**EXTRACT PROVIDED**
Traffic accidents remain a critical global issue, causing substantial human casualties and economic losses each year. In 2022 alone, traffic accidents in the United States claimed over 40,000 lives, marking an increase from the previous year and underscoring the urgent need for improved traffic safety [1]. As such, the quantitative analysis and prediction of crash frequency play fundamental roles in accident prevention and traffic safety policymaking [2,3]. Reliable prediction models are particularly essential for the early identification of high-risk locations and for guiding infrastructure improvements.
Traditional approaches to crash frequency prediction have employed statistical models such as Poisson regression and negative binomial models [4]. These models offer clear theoretical underpinnings and are relatively easy to interpret; however, they fall short in accounting for nonlinear interactions, over-dispersion, and multicollinearity that characterize traffic crash data [5]. Moreover, their predictive performance deteriorates rapidly as the number of variables increases due to pre-defined structural assumptions.

[Word and item position data]
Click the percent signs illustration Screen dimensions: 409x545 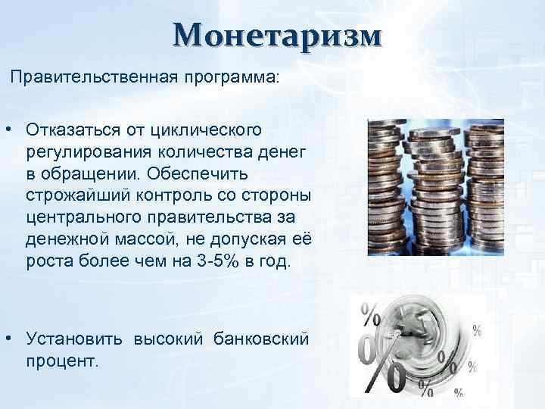pos(413,345)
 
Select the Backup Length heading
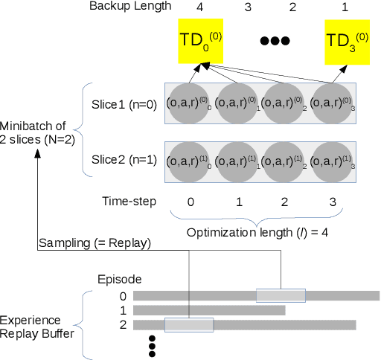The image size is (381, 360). (x=130, y=7)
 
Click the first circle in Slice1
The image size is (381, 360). (x=190, y=102)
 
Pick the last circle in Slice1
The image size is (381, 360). (x=333, y=102)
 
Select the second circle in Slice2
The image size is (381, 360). (x=237, y=161)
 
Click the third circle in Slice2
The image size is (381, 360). (x=285, y=161)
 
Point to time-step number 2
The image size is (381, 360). (x=285, y=202)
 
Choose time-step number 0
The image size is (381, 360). (x=190, y=202)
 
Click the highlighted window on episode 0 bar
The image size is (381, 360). (x=281, y=295)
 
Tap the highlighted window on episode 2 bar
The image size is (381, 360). (x=189, y=324)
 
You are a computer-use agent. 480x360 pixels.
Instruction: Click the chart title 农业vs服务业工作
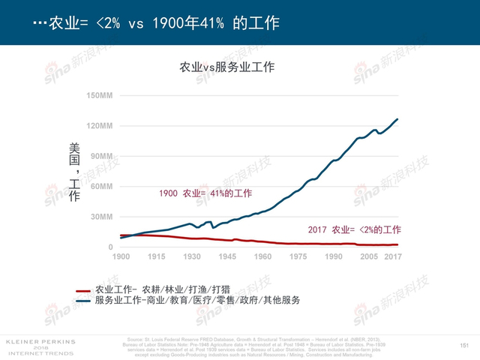(226, 68)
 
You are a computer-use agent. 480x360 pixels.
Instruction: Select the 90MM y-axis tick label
(100, 156)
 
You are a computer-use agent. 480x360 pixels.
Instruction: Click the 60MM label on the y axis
(100, 186)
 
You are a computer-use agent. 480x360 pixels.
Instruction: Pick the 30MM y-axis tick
(100, 217)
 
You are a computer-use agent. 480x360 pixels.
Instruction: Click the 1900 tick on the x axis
(122, 257)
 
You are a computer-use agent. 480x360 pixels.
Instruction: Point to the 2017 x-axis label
(394, 257)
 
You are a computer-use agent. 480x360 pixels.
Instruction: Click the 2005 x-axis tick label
(368, 257)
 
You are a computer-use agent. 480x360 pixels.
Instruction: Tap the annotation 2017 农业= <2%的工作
(355, 229)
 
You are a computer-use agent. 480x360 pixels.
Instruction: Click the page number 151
(464, 344)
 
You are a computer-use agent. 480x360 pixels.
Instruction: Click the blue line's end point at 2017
(398, 119)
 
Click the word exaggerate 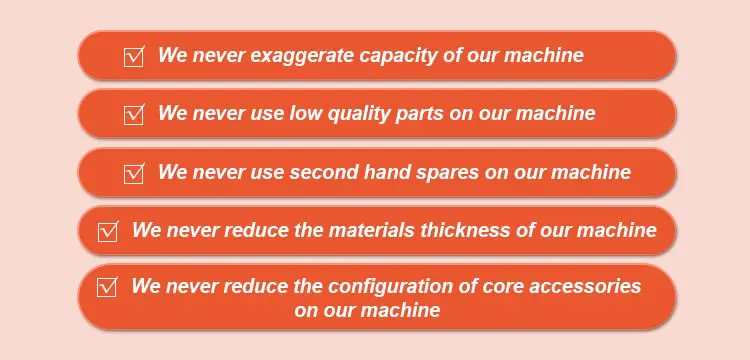pos(303,56)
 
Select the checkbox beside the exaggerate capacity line pos(134,57)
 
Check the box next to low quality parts pos(134,115)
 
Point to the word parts pos(419,115)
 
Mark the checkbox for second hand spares pos(134,173)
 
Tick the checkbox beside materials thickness pos(108,231)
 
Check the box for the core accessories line pos(107,287)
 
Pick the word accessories pos(585,286)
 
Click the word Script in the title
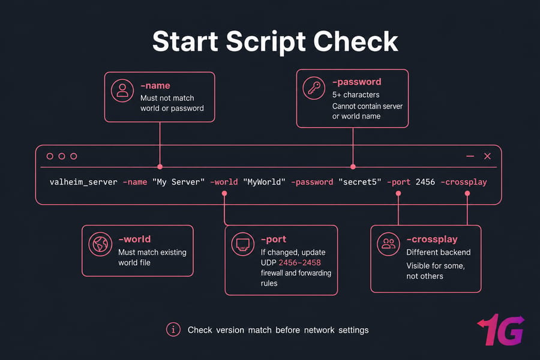[266, 41]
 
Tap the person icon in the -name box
[122, 91]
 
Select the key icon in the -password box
[314, 88]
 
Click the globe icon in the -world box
[100, 244]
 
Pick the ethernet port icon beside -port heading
[243, 244]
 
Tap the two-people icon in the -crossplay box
[388, 244]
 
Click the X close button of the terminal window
[487, 156]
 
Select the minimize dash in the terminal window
[470, 156]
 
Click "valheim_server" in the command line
[83, 182]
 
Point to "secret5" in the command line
[360, 182]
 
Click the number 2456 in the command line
[425, 182]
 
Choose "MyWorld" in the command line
[264, 182]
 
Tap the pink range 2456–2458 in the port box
[299, 263]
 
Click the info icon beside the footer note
[173, 329]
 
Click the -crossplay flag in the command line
[464, 182]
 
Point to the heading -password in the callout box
[357, 82]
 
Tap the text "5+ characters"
[356, 95]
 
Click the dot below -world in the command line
[224, 193]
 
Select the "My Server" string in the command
[178, 182]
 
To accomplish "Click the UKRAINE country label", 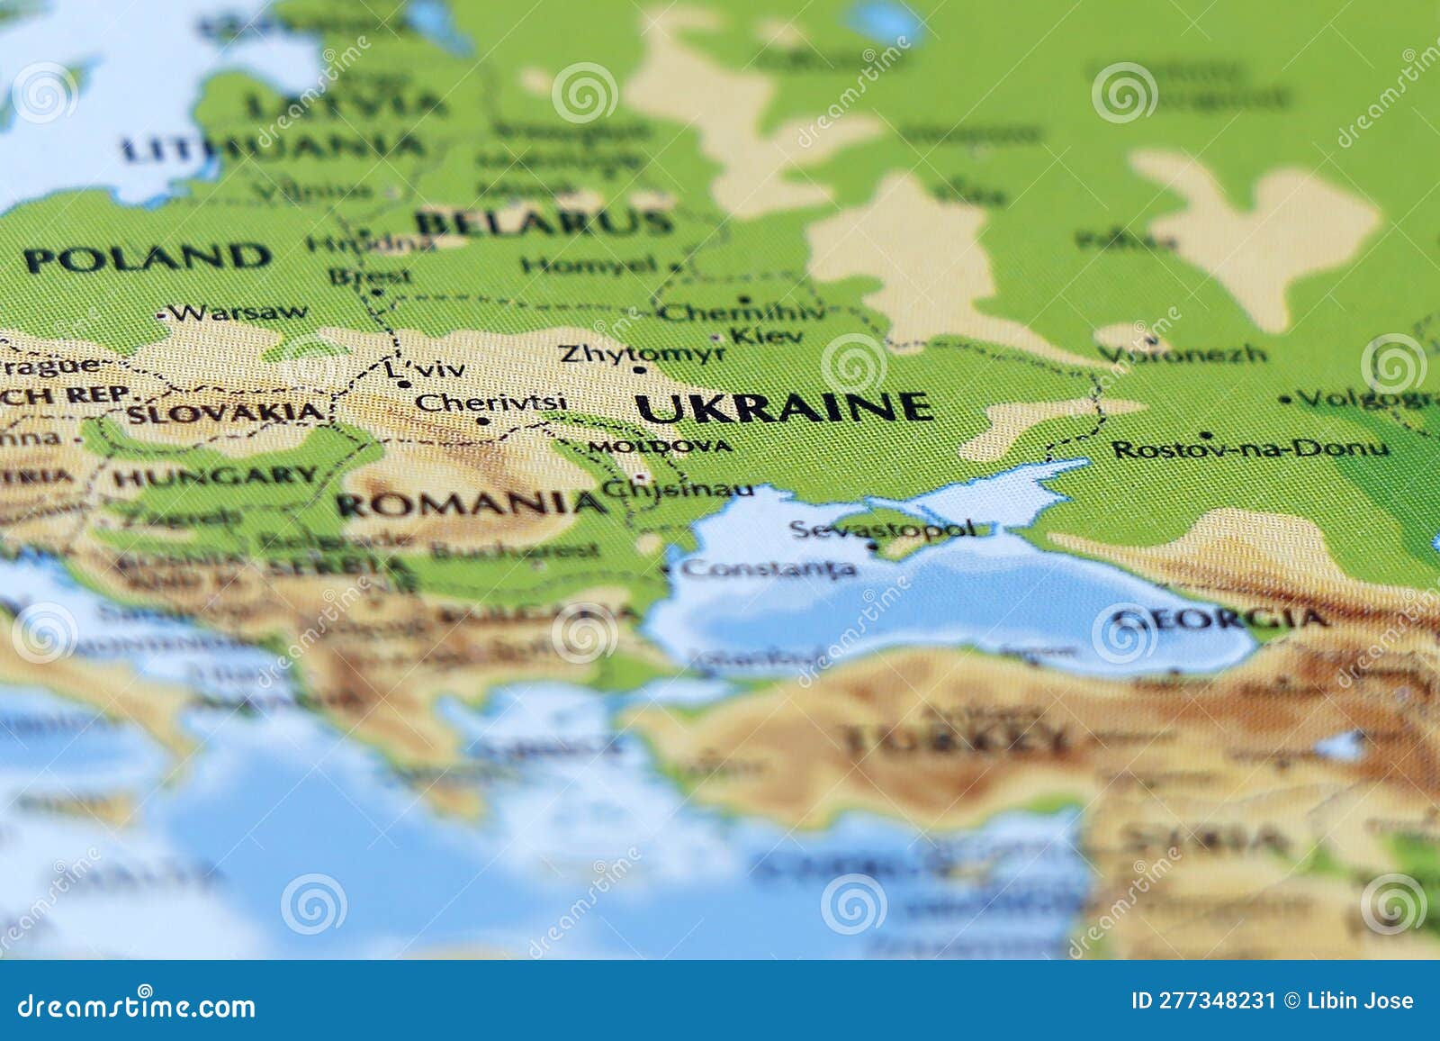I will pyautogui.click(x=783, y=408).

**TASK STATEMENT**
Reproduce the stretch of the passage on crash frequency prediction from "Traffic accidents remain" through "guiding infrastructure improvements." word for word.

**SOLUTION TO THIS PROBLEM**
Traffic accidents remain a critical global issue, causing substantial human casualties and economic losses each year. In 2022 alone, traffic accidents in the United States claimed over 40,000 lives, marking an increase from the previous year and underscoring the urgent need for improved traffic safety [1]. As such, the quantitative analysis and prediction of crash frequency play fundamental roles in accident prevention and traffic safety policymaking [2,3]. Reliable prediction models are particularly essential for the early identification of high-risk locations and for guiding infrastructure improvements.